[Stored data — start]

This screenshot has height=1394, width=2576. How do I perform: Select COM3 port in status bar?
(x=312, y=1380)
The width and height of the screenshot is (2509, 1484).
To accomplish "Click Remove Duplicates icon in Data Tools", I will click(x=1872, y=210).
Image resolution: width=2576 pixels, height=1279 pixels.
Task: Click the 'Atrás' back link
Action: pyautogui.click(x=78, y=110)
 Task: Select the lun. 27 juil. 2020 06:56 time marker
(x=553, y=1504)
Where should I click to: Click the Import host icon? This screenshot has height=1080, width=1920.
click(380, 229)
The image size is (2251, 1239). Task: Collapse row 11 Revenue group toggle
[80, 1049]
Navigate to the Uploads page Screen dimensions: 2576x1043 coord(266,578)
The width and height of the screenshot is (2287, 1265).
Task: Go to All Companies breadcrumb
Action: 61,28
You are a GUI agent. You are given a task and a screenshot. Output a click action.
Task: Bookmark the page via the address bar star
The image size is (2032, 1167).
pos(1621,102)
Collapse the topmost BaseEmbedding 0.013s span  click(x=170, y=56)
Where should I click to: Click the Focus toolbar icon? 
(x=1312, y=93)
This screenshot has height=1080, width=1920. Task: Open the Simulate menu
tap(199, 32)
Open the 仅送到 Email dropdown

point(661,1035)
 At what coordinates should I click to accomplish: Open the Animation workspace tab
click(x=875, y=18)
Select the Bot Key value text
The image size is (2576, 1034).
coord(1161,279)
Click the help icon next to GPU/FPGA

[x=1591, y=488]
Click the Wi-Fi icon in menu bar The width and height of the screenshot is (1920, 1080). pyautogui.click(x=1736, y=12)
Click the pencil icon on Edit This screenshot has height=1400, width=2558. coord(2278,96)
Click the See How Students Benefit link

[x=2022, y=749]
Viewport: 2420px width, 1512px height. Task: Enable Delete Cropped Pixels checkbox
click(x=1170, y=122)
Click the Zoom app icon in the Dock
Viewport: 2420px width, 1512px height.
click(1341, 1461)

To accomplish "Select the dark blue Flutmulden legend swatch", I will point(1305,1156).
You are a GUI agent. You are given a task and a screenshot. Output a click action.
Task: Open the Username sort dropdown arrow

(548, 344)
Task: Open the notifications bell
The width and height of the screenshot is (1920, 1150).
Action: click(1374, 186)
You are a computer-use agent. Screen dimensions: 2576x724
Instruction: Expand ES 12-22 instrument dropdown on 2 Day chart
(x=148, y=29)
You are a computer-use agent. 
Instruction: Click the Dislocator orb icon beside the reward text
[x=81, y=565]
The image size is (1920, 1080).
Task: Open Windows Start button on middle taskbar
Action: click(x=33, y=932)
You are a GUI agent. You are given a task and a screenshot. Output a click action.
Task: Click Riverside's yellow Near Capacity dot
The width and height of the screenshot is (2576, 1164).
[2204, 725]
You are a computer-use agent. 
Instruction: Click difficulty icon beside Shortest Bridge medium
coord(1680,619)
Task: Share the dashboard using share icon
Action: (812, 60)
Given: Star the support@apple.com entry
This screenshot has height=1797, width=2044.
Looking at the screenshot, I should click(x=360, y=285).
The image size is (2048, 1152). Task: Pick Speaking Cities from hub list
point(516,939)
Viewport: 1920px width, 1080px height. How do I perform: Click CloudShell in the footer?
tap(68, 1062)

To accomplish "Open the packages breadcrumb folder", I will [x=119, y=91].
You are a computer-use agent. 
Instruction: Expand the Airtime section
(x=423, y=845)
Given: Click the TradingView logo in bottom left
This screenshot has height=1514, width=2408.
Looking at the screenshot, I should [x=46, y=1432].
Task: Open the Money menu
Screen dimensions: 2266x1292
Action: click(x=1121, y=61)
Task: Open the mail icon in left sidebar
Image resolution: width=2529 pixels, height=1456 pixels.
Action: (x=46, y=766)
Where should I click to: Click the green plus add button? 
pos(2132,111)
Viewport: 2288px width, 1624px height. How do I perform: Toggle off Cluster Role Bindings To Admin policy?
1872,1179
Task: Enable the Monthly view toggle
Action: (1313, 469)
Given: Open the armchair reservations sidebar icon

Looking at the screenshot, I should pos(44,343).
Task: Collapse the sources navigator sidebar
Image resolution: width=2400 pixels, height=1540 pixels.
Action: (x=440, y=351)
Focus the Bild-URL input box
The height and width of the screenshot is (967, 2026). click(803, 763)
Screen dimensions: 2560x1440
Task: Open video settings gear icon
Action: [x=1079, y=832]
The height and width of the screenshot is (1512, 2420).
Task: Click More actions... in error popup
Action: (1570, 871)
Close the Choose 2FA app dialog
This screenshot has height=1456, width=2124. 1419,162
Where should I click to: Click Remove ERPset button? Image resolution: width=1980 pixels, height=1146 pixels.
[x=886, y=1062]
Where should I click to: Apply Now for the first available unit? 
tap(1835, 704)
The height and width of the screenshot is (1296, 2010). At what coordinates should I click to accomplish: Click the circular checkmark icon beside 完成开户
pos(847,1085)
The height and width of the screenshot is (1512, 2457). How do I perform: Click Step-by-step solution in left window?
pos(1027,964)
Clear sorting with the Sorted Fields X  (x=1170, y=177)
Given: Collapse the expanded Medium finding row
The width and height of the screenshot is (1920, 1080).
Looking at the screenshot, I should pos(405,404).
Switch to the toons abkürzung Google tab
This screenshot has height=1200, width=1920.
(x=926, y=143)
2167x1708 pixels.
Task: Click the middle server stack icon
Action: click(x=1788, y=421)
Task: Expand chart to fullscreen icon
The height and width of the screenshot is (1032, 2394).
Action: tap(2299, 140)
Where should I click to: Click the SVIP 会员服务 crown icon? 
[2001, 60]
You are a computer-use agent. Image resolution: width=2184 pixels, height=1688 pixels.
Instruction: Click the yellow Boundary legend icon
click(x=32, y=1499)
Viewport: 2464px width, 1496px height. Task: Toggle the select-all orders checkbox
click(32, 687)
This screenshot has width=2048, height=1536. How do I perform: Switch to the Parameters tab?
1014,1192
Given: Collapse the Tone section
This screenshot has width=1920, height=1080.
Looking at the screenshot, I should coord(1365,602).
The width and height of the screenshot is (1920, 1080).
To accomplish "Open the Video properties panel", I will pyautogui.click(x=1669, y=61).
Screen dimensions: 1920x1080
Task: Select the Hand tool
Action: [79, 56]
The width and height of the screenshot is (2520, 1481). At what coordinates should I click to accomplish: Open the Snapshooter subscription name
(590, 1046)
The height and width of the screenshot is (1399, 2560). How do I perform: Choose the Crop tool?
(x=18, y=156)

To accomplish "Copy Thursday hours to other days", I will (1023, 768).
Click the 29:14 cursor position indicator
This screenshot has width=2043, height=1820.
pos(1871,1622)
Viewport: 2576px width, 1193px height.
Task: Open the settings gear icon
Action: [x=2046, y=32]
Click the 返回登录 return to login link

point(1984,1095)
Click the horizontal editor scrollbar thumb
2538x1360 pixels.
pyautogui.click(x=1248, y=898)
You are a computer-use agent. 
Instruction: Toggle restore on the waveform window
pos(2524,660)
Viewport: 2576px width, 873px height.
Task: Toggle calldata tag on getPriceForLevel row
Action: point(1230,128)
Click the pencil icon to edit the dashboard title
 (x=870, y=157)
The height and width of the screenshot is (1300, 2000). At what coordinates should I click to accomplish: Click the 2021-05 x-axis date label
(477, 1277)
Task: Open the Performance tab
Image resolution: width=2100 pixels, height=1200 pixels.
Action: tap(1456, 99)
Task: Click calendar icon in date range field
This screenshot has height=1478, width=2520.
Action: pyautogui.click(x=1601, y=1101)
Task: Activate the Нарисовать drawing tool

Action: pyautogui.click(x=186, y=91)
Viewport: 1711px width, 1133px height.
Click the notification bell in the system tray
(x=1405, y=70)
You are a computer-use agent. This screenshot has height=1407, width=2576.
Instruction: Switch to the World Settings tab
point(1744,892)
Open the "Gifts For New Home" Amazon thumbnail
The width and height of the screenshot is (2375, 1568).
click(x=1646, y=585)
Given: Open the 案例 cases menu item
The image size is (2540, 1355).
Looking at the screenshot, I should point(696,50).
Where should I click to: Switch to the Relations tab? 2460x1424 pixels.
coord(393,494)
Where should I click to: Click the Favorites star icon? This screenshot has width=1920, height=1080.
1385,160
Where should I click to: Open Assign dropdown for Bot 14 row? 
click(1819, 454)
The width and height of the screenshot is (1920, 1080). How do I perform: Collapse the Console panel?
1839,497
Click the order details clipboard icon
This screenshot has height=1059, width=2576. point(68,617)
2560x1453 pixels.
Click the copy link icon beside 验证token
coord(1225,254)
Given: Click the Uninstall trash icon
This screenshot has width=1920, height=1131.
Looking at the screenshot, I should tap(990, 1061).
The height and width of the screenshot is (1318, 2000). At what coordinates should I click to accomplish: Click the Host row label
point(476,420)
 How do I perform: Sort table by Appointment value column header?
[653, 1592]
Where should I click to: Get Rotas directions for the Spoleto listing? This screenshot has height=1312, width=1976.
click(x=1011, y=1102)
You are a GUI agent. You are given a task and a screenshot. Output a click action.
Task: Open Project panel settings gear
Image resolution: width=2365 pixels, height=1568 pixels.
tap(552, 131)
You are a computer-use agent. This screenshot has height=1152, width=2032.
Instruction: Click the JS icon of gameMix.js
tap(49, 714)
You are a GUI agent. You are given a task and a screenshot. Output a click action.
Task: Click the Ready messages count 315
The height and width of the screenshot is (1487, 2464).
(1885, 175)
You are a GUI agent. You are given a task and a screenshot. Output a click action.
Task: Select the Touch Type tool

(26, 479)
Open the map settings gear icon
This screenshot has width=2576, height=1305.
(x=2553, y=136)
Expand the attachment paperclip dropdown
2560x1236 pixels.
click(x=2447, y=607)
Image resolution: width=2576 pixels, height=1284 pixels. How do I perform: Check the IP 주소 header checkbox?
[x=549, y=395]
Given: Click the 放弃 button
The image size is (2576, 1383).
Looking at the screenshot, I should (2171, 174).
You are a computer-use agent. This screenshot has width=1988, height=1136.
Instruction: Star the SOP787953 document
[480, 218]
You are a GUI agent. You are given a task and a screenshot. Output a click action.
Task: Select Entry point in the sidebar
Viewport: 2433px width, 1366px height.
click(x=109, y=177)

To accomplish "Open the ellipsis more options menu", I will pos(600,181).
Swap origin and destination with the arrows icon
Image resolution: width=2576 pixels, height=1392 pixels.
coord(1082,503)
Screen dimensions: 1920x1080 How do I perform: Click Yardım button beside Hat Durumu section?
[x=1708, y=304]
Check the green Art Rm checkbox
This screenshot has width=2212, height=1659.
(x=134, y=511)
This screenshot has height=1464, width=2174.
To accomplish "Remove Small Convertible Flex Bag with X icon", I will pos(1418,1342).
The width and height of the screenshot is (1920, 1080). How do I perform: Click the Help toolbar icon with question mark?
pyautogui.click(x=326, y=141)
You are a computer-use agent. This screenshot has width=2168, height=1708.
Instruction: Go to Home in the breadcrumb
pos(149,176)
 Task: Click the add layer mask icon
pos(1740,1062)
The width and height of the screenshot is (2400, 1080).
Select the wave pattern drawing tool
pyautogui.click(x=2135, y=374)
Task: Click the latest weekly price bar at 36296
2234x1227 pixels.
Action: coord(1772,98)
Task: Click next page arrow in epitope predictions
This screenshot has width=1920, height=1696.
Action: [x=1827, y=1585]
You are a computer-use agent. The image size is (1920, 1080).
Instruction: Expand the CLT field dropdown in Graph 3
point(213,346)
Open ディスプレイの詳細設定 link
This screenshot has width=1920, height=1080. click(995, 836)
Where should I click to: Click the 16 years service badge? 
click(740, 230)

[Stored data — finish]

[Try it]
Each line above with the string "computer" should be reported in full.

[Exercise response]
You are a computer-use agent. Screen dimensions: 2576x724
You are a computer-use agent. 
You are a computer-use agent. 
You are a computer-use agent. 
You are a computer-use agent. Image resolution: width=2184 pixels, height=1688 pixels.
You are a computer-use agent. 
You are a computer-use agent. This screenshot has height=1407, width=2576.
You are a computer-use agent. This screenshot has height=1152, width=2032.
You are a computer-use agent. This screenshot has width=1988, height=1136.
You are a computer-use agent. This screenshot has width=2168, height=1708.
You are a computer-use agent. The image size is (1920, 1080).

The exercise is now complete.